Professional News
More Teens Abuse Painkillers, Fewer Taking Methamphetamine
Psychiatric News
Volume 42 Number 3 page 13-13

Illicit drug use among young people dropped by more than 20 percent during the last five years, according a government-funded survey, but the use of prescription painkillers such as Oxycontin and Vicodin remains at peak levels.

This is the mixed news from government officials who spoke at a press conference in Washington, D.C., this past December to discuss the latest findings from the annual survey.

When extrapolated to population estimates, the data indicate that approximately 840,000 fewer teens used illicit drugs in 2006 than in 2001, according to John Walters, director of the Office of National Drug Control Policy. "Drug use is associated with the risk of school failure, unwanted pregnancy, violence, car accidents, and psychological and physical illness," he said. "The benefits gained [by youth from lower illicit drug use] during this five-year period will last for the rest of their lives."

The Monitoring the Future study is conducted each year by University of Michigan researchers who survey a representative sample of about 48,500 eighth, 10th, and 12th graders from 400 secondary schools, both public and private. The National Institute on Drug Abuse (NIDA) funds the study.

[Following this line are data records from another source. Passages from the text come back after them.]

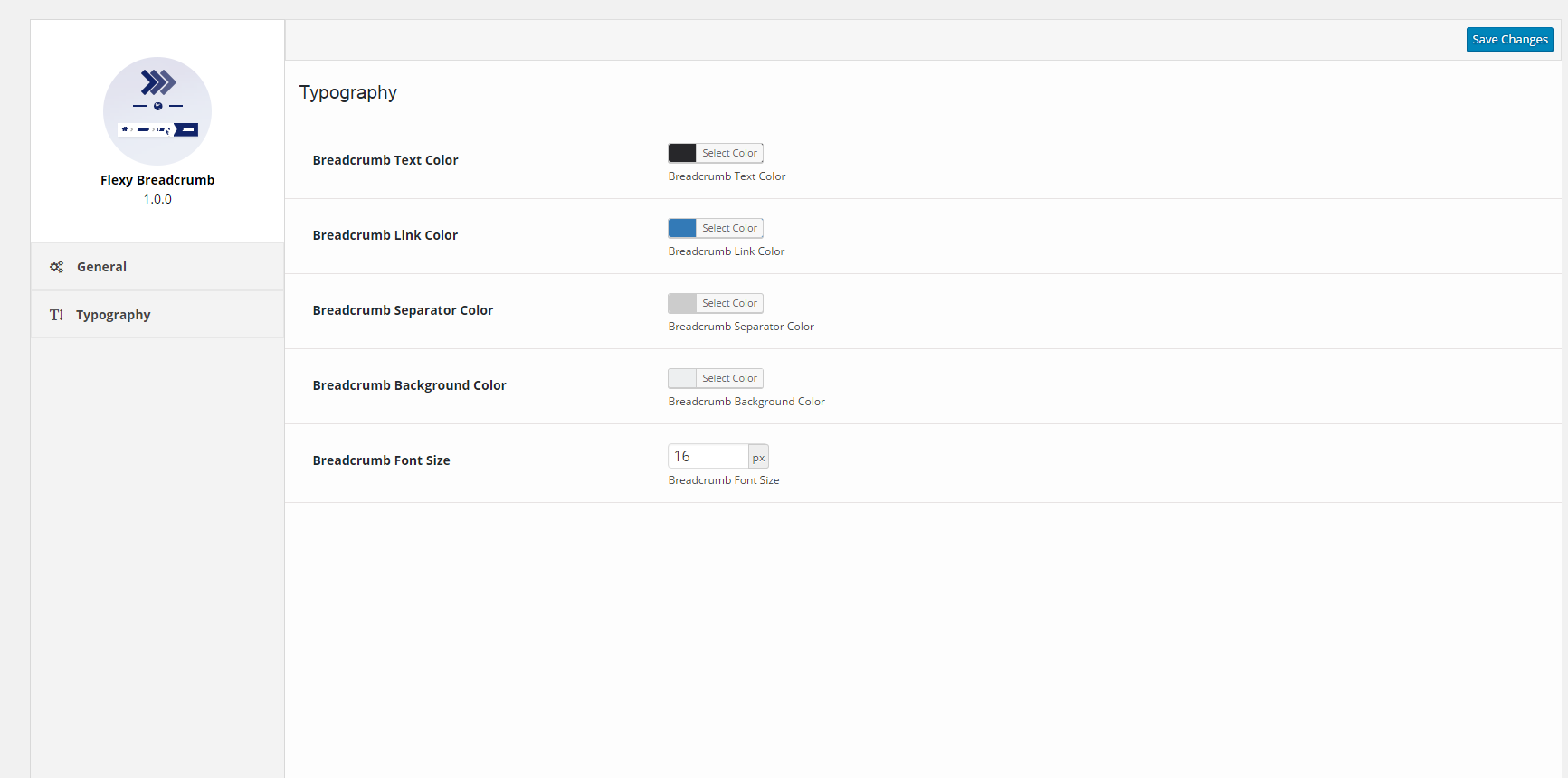Click the Typography section heading
The width and height of the screenshot is (1568, 778).
pos(348,92)
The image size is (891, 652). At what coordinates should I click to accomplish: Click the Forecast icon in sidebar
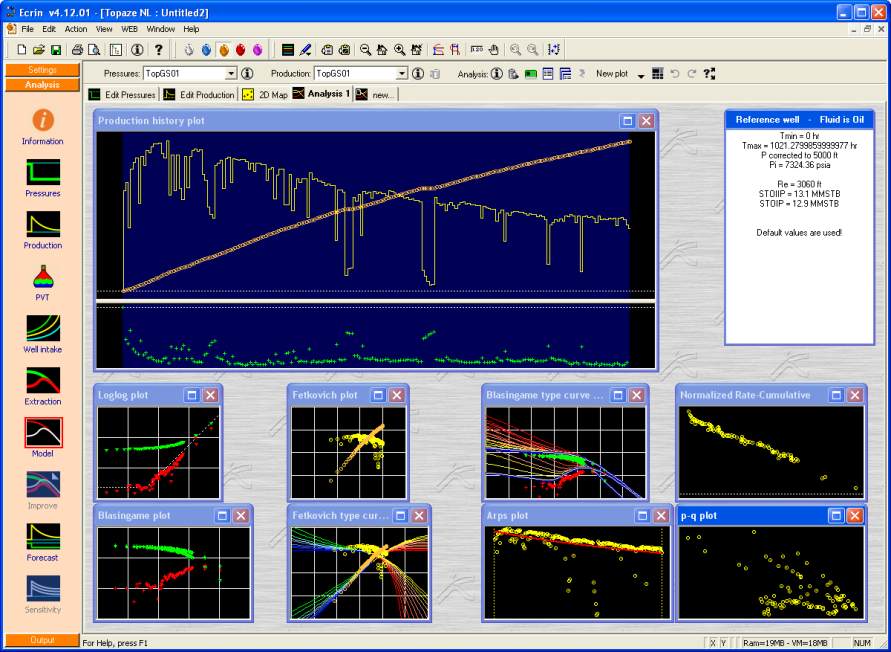pyautogui.click(x=42, y=538)
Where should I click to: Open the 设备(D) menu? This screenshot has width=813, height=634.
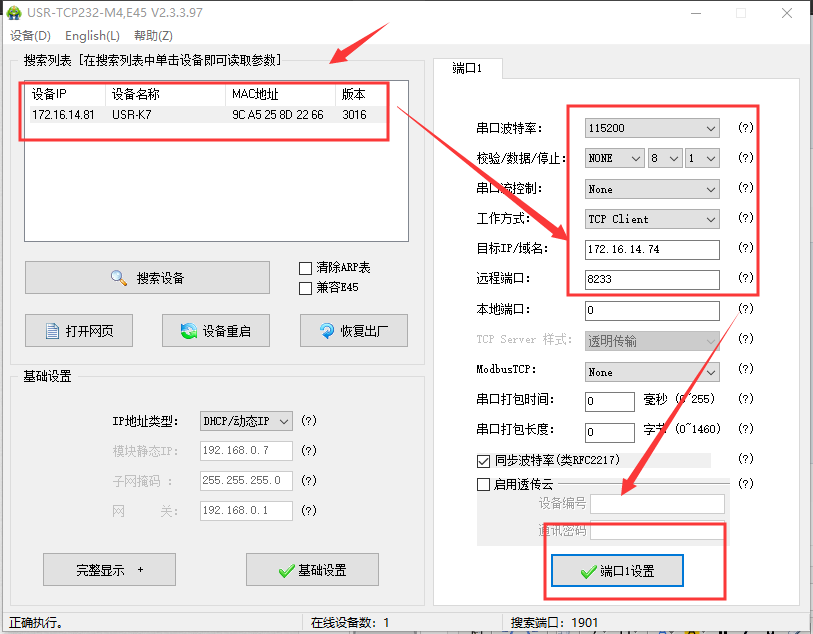(30, 35)
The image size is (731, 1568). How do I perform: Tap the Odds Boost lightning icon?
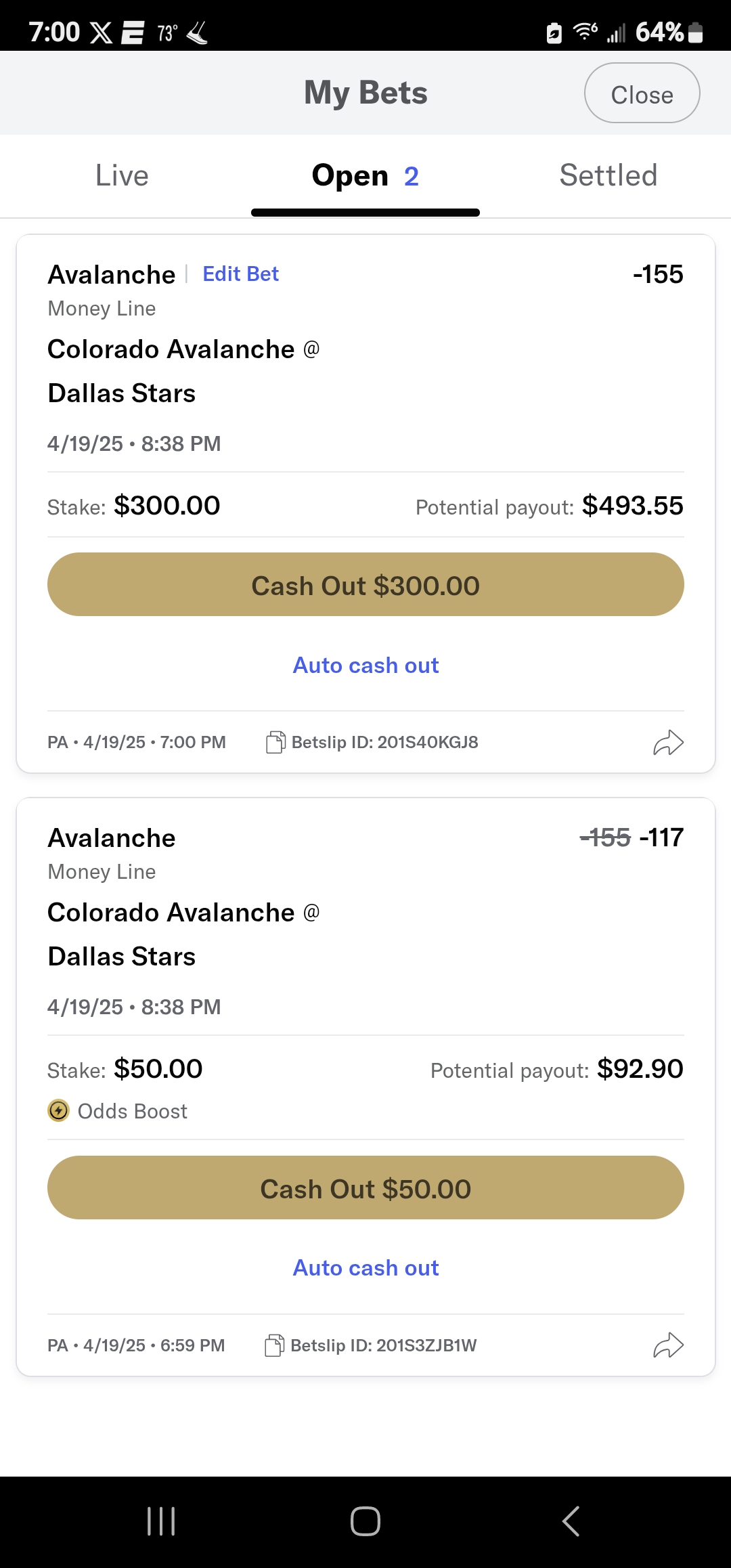pyautogui.click(x=59, y=1111)
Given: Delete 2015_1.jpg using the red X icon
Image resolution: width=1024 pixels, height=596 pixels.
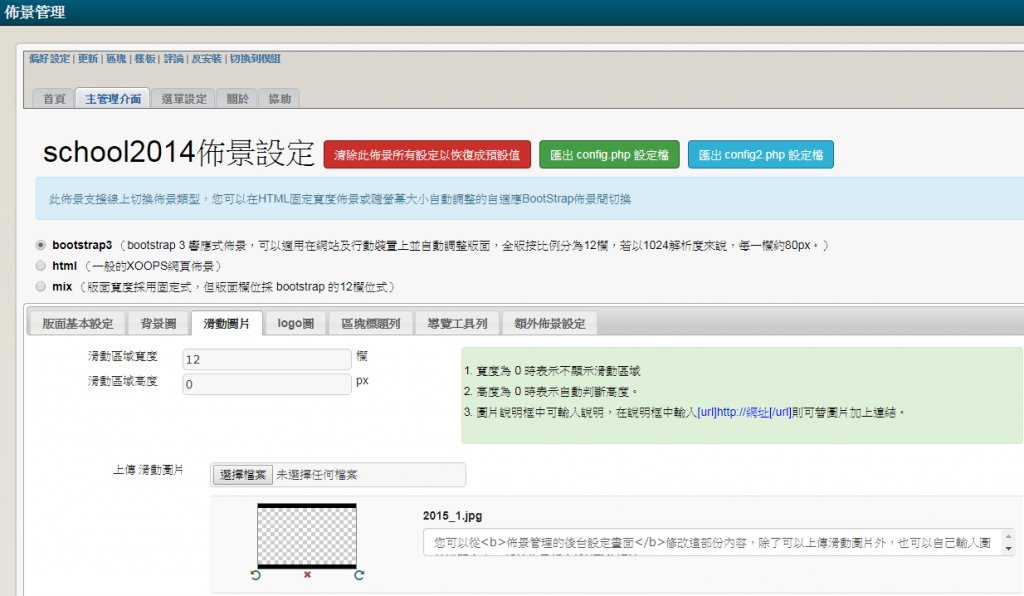Looking at the screenshot, I should click(x=307, y=575).
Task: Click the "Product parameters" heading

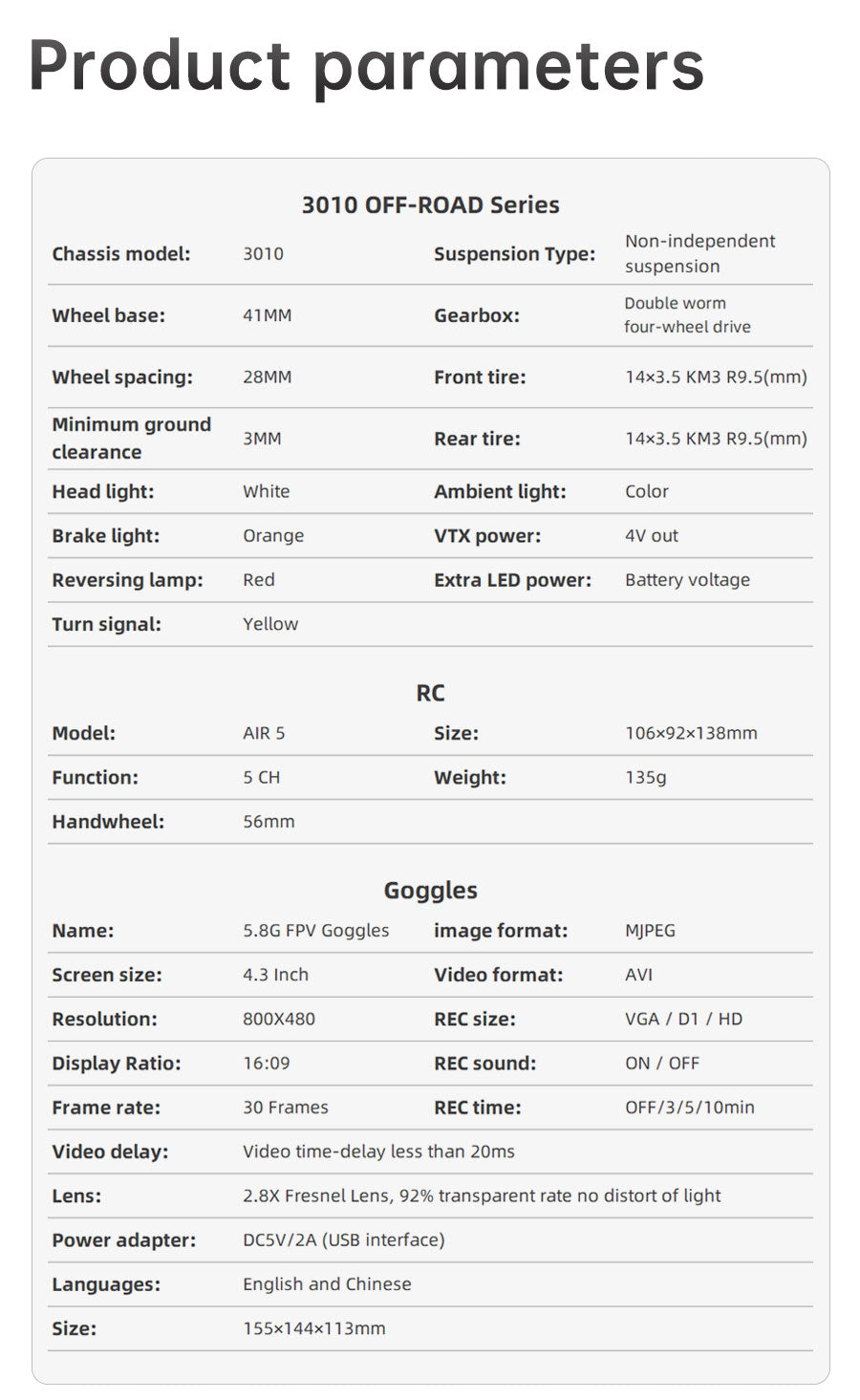Action: point(366,65)
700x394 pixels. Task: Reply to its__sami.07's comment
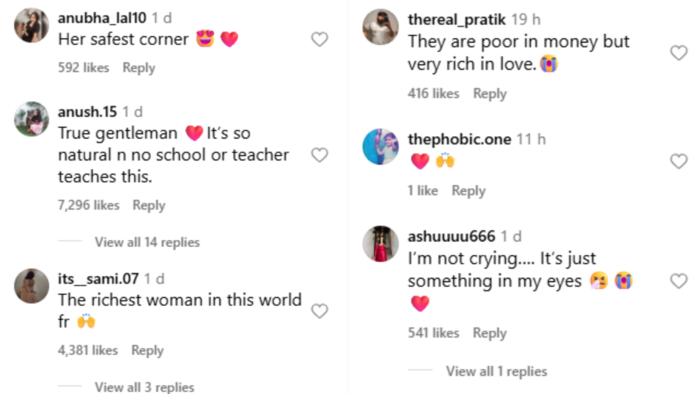point(147,350)
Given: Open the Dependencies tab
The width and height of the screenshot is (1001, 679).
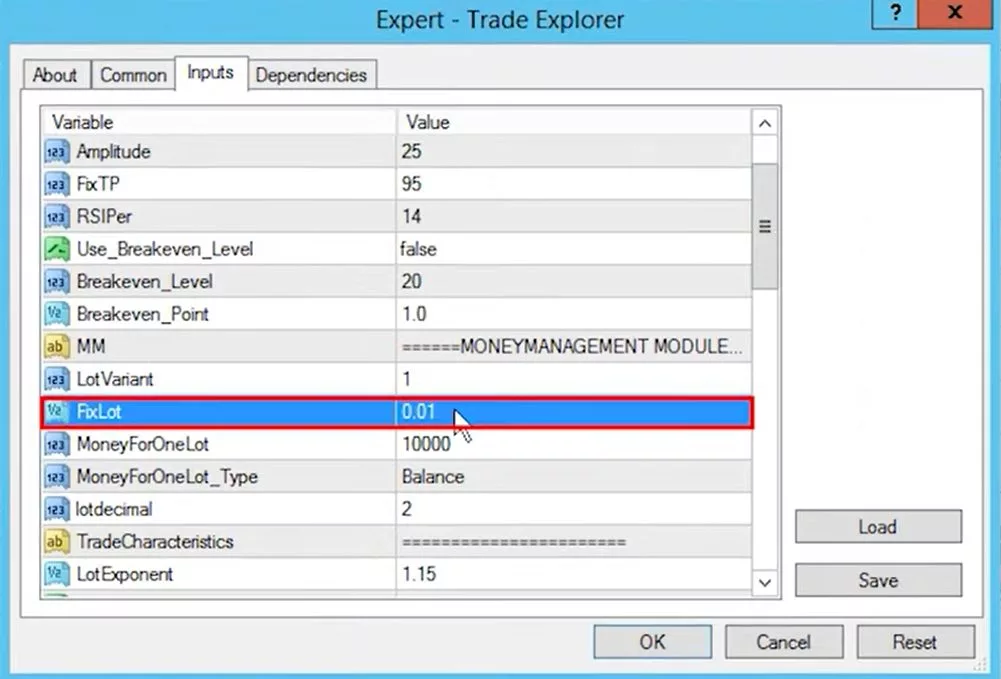Looking at the screenshot, I should (x=311, y=74).
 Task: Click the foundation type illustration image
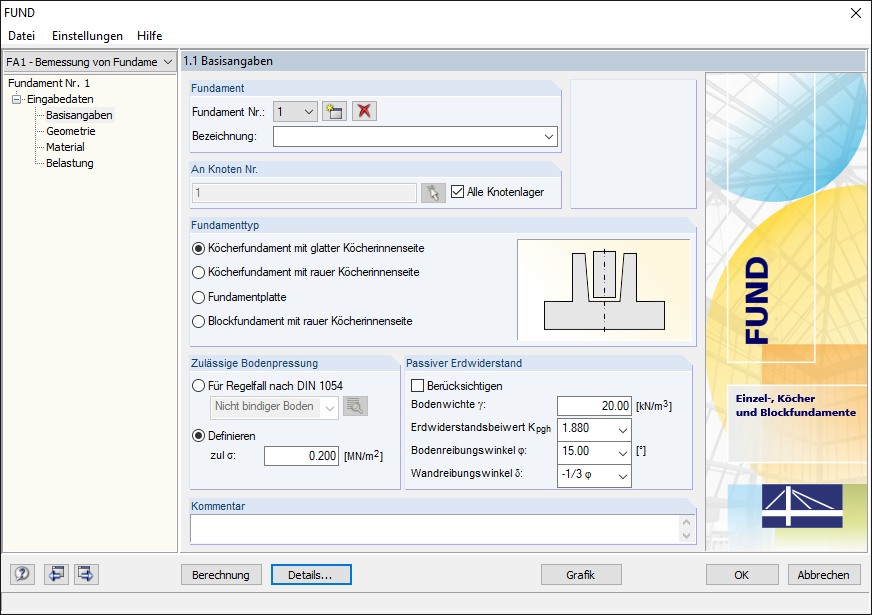point(604,289)

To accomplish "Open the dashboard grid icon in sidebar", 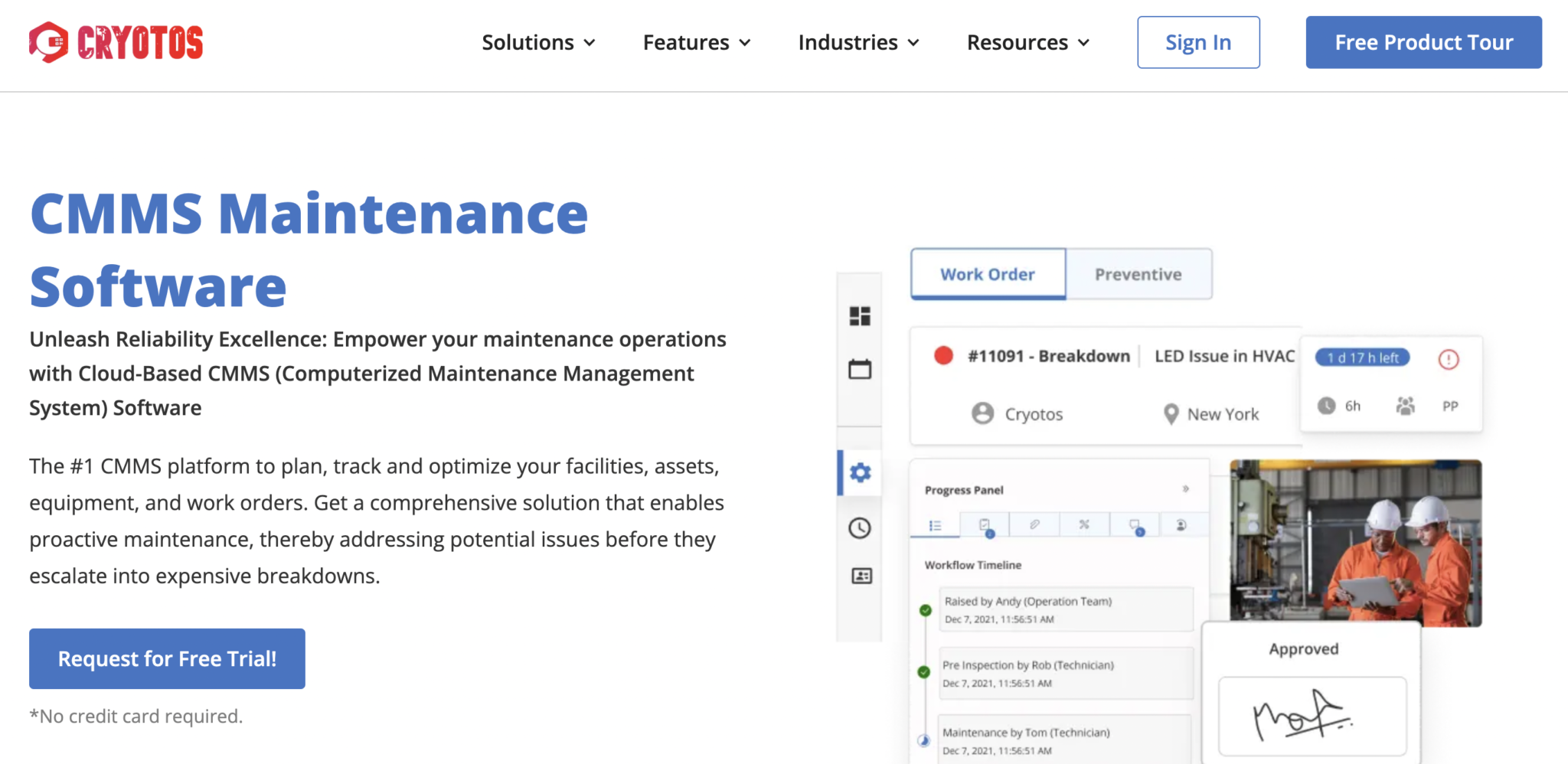I will [x=860, y=316].
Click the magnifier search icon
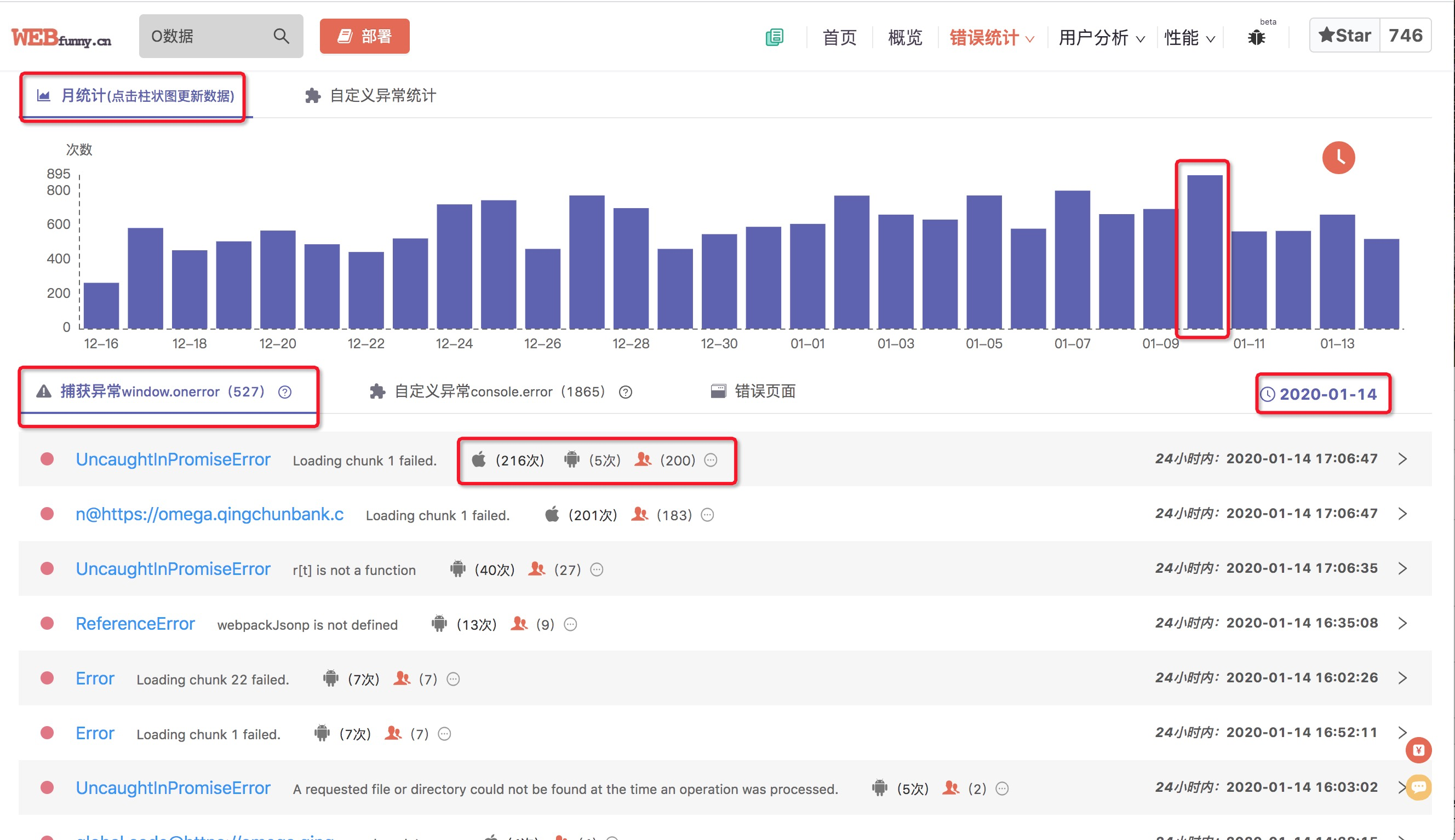 tap(281, 36)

About a fifth (21 percent) of eighth graders, over a third (36 percent) of 10th graders, and about half (48 percent) of 12th graders have taken any illicit drug during their lifetimes, according to the findings. The encouraging news, however, is that current use of Marijuana (including hashish) declined nearly 25 percent for eighth, 10th, and 12th graders combined from 2001 to 2006. marijuana, the most widely used of the illicit drugs, showed the fifth consecutive year of decrease among 10th and 12th graders. For example, marijuana use for seniors dropped from 22.4 to 18.3 percent over the past five years. Among 10th graders, marijuana use fell from 19.8 percent in 2001 to 14.2 percent in 2006.

After declining several years ago, marijuana use has remained steady for eighth graders—over the past three years, about 6.5 percent of them have reported current marijuana use.

Officials noted that changes in the overall use of illicit drugs from 2005 to 2006 were not significant for students in any of the three grades studied.

Methamphetamine use declined among 10th graders over the past year. Annual prevalence rates for 8th and 10th graders were 1.8 in 2006 and 2.5 percent for 12th graders. Since 2001, among all grades combined, current methamphetamine use has dropped from 1.4 percent to 0.7 percent.

"I'm encouraged by the trend of decreased meth use by young people," said U.S. Attorney General Alberto Gonzales. "I believe that our hard work and some of our innovative approaches have contributed to trends that we see in this report."

Use of amphetamines, which press reports indicate has been soaring among adults, has been dropping among teens since peaks in 1996 for eighth and 10th graders, from 8.1 percent to 4.7 percent and 12.1 to 7.9 percent, respectively.


A number of drug usage rates remained steady among all three grades over the past year, including those for inhalants, LSD, powder cocaine, crystal methamphetamine, heroin, tranquilizers, anabolic steroids, and sedatives. Trends over the past five years show decreases in current use for some of these drugs, such as ecstasy (for instance, 2.8 percent of seniors used ecstasy in 2001 while just 1.3 percent did last year).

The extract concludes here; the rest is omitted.